Lackluster plot saved by humor

Photo courtesy of fandango. com

Review by Adam Winn, Staff writer

Photo courtesy of fandango. com

Photo courtesy of fandango. com

As one of Hollywood’s newest “it” women, Melissa McCarthy has appeared in several comedies, and her newly released film, “The Boss,” feels like a never-ending, gruesome “Saturday Night Live” skit, packed with a few gut-wrenching comedic moments.

With that said, if the audience goes in with no expectations and just wants to watch nothing more than an average vulgar comedy, then there’s a decent chance they’ll find it enjoyable. When it boils down to it though, “The Boss,” at its core, is a disorganized letdown that not even McCarthy’s witty performance could save.

The plot tells the story of the wealthy and ruthless businesswoman, Michelle Darnell (Melissa McCarthy), who gets sold out to the authorities by one of her ex-lovers, Renault (Peter Dinklage), for insider trading. After serving her four-month prison sentence, she is released only to find out that all of her assets have been seized and sold off.

She then turns to her former assistant Claire (Kristen Bell), who reluctantly agrees to let Michelle crash on her couch. After coming up with a new idea she thinks will help gain her wealth back, she, Claire and Claire’s daughter, Rachel, set out on a mission to reinvent her tarnished brand.

First off, the storyline has plot holes so big, the viewer could park a car in them. One instance is with the character Ida Marquette, played by veteran actress Kathy Bates. Marquette is introduced near the beginning of the film, appears in one other additional scene and then never reappears again. Is her role just meant to be a cameo appearance or did the script writers just not know what to do with her character?

The same thing happened with Michelle’s bodyguard, Tito (Cedric Yarbrough). The character is introduced at the beginning of the story and appears to be an important supporting role and then just disappears without a trace.

The film also goes through several different storylines, leaving the viewer wondering if the movie itself doesn’t know what direction it’s going. One minute, Darnell attempts to save her destroyed career. The next, she is trying to get Claire to hookup with one of her new coworkers.

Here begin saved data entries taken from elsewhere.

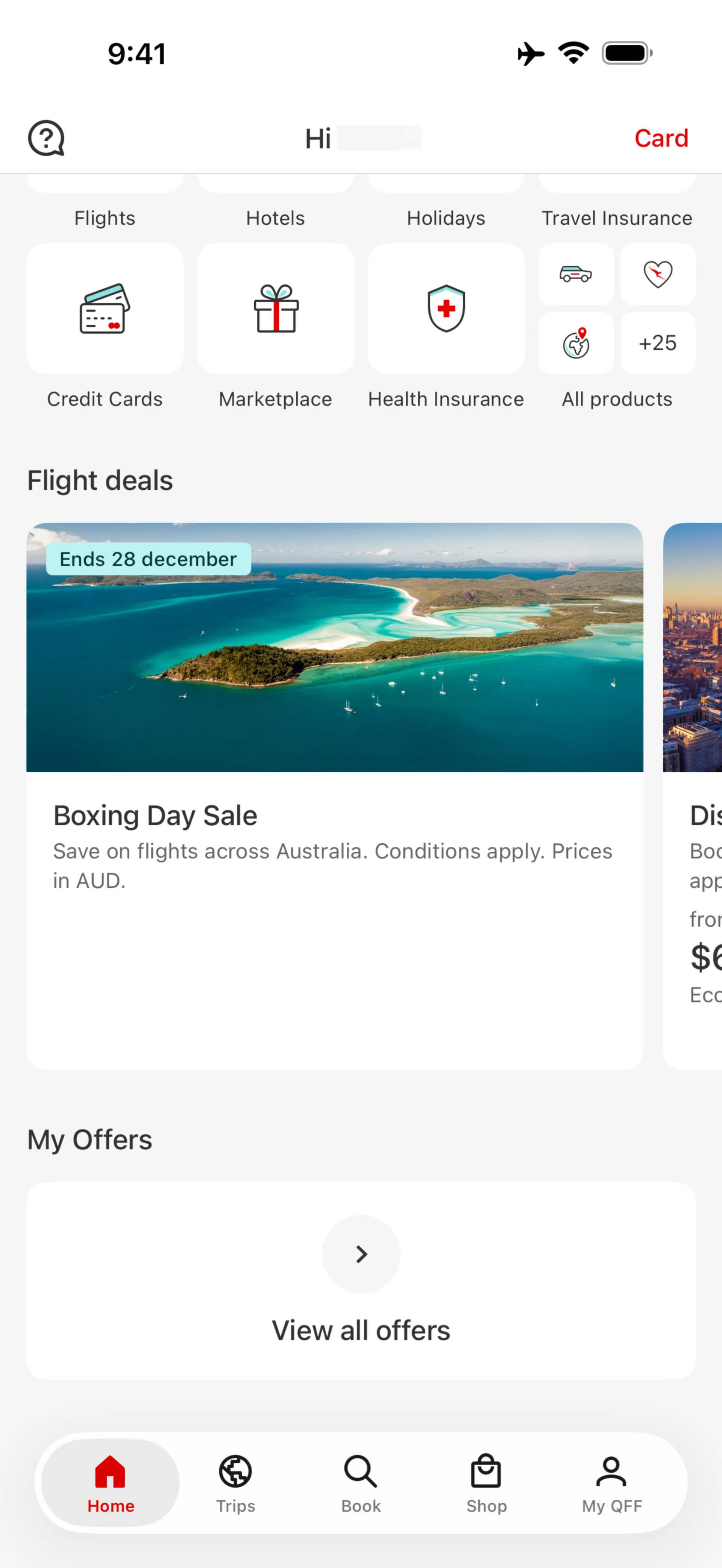
Task: Tap the Boxing Day Sale title
Action: click(155, 816)
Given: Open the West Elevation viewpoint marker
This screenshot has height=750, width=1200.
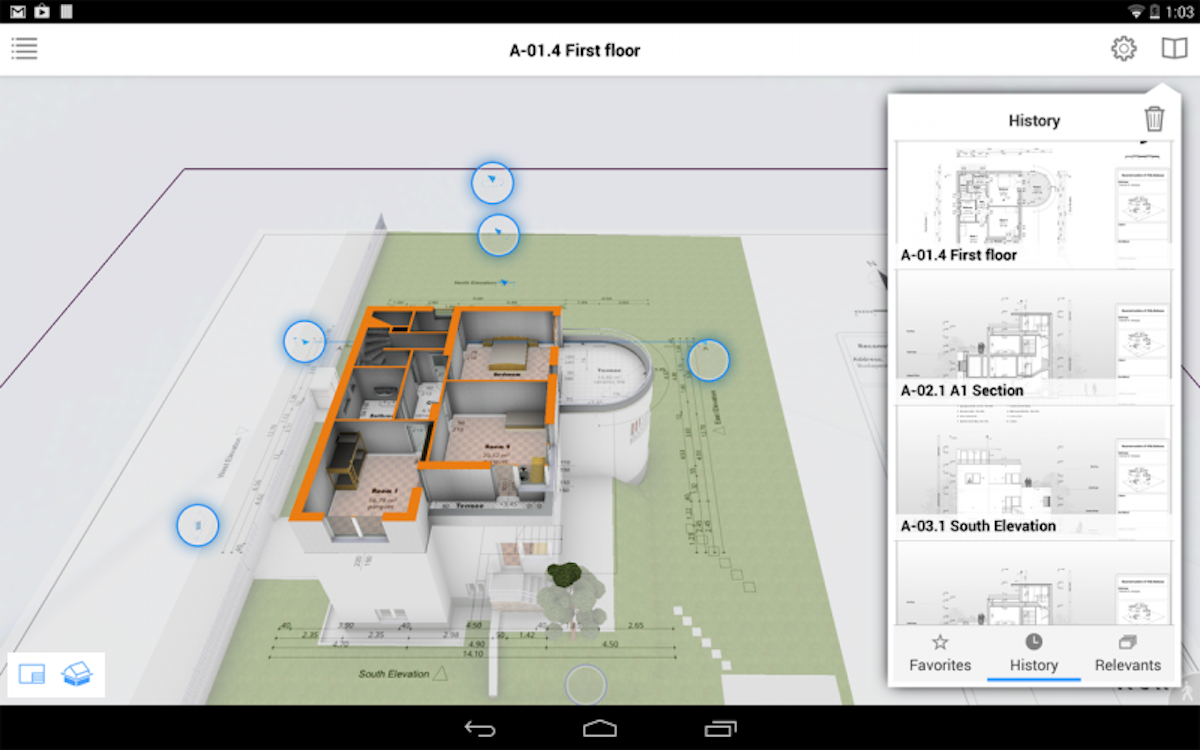Looking at the screenshot, I should pyautogui.click(x=197, y=525).
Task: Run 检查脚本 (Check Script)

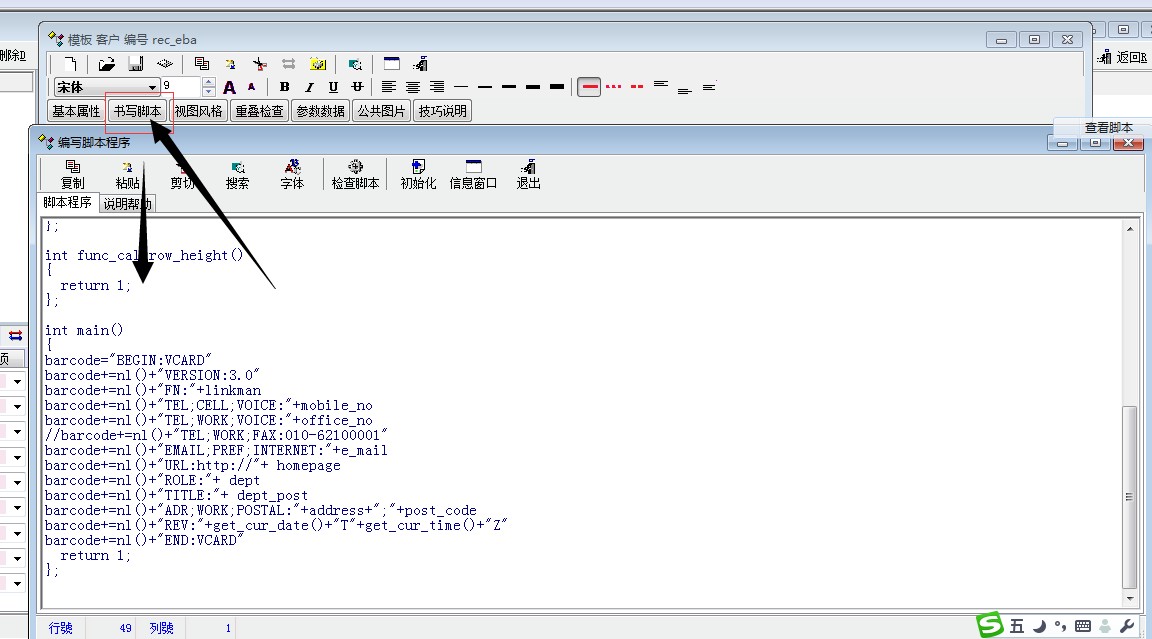Action: (355, 174)
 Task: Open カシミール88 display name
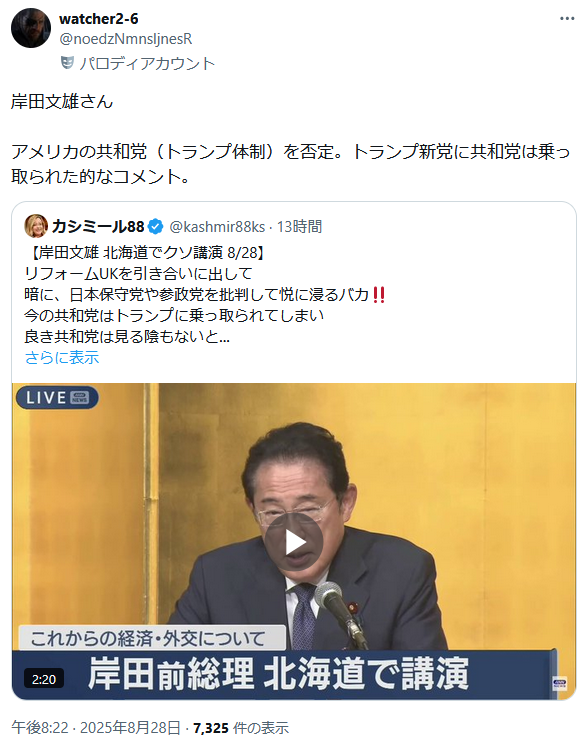tap(98, 226)
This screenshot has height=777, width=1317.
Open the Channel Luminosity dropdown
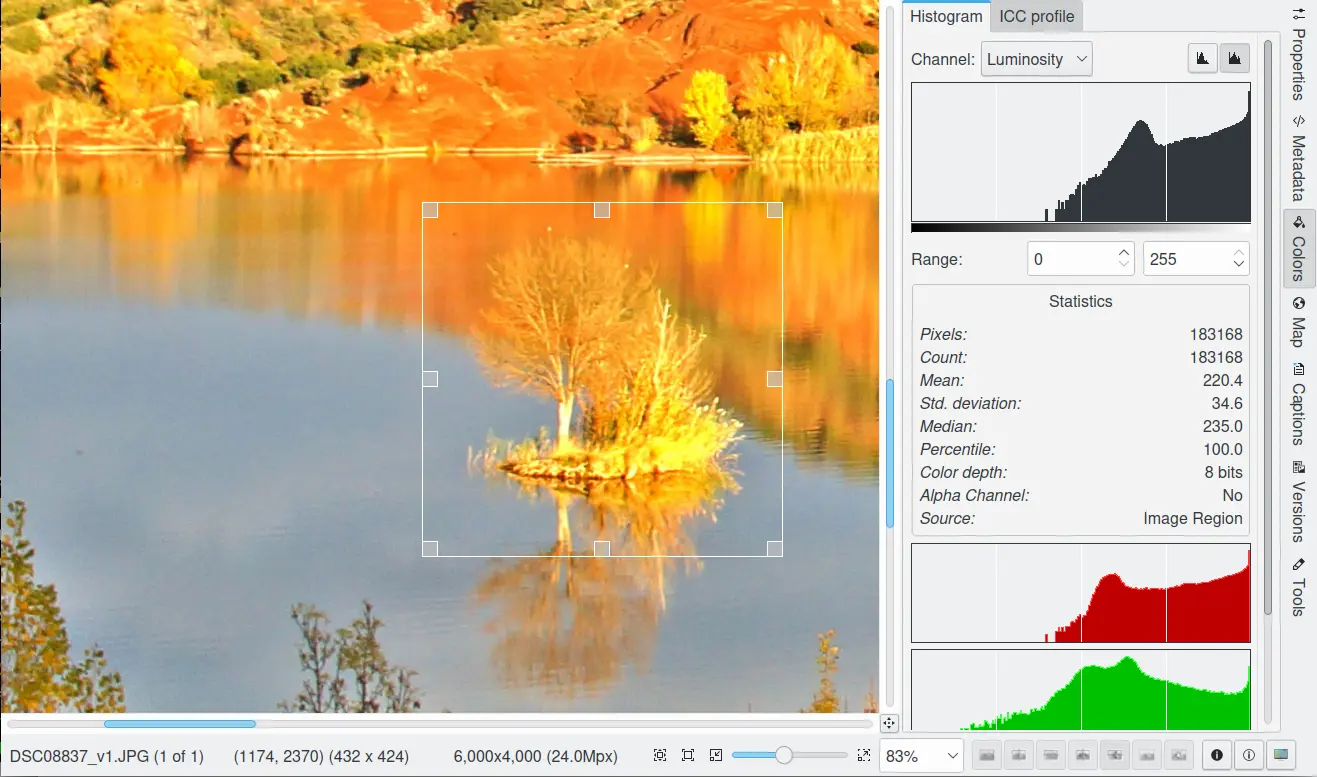[1036, 59]
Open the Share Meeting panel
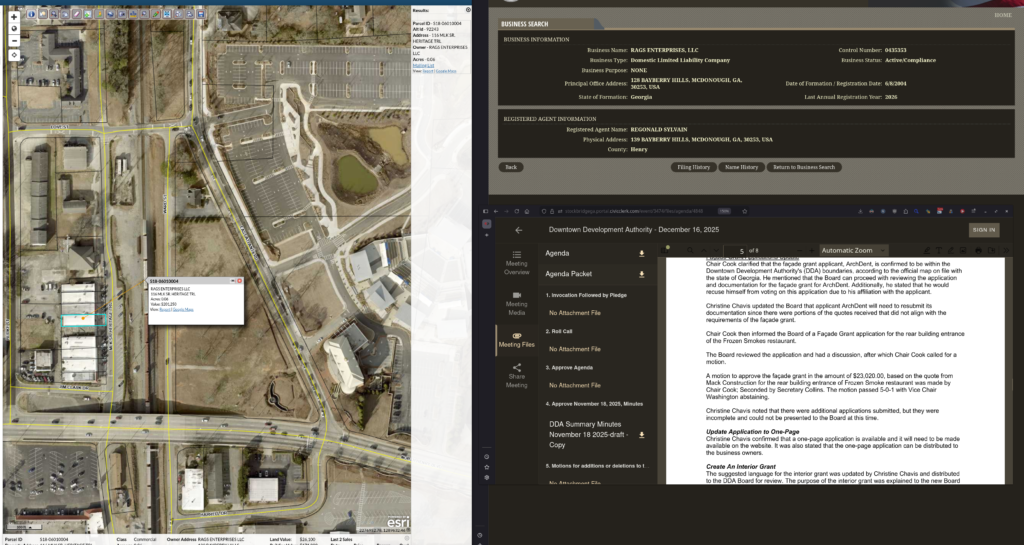 pyautogui.click(x=516, y=374)
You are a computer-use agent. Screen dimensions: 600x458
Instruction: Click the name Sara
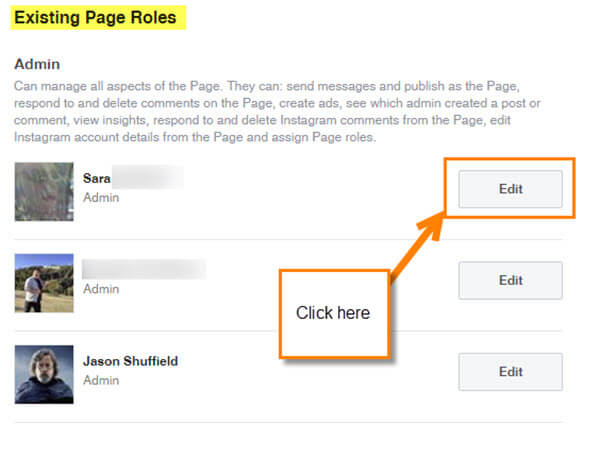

The overall plot doesn’t flow smoothly and gives off the feeling that it was written by a high school girl and then given to a male comedian who added in all the crude comedy.

Interactions between the characters were at times awkward and uncomfortable, as well. It’s hard to tell if it was the actors’ fault or if it was due to lazy scriptwriting. It was probably the latter.

Conversely, the movie did contain some enjoyable and hilarious moments. McCarthy’s comedic timing and charisma make the film a lot funnier than it would have been if

another actress played the lead role. There were times when some of the jokes fell flat, but there were numerous occasions that her character had the audience on the edge of their seats holding back laughter.

“The Boss” does contain sporadic entertaining moments, but for the most part, it is a jumbled comedic train wreck with a poorly written plot. Audiences would be better off saving themselves the time and money and just waiting until this one hits Redbox in the next few months.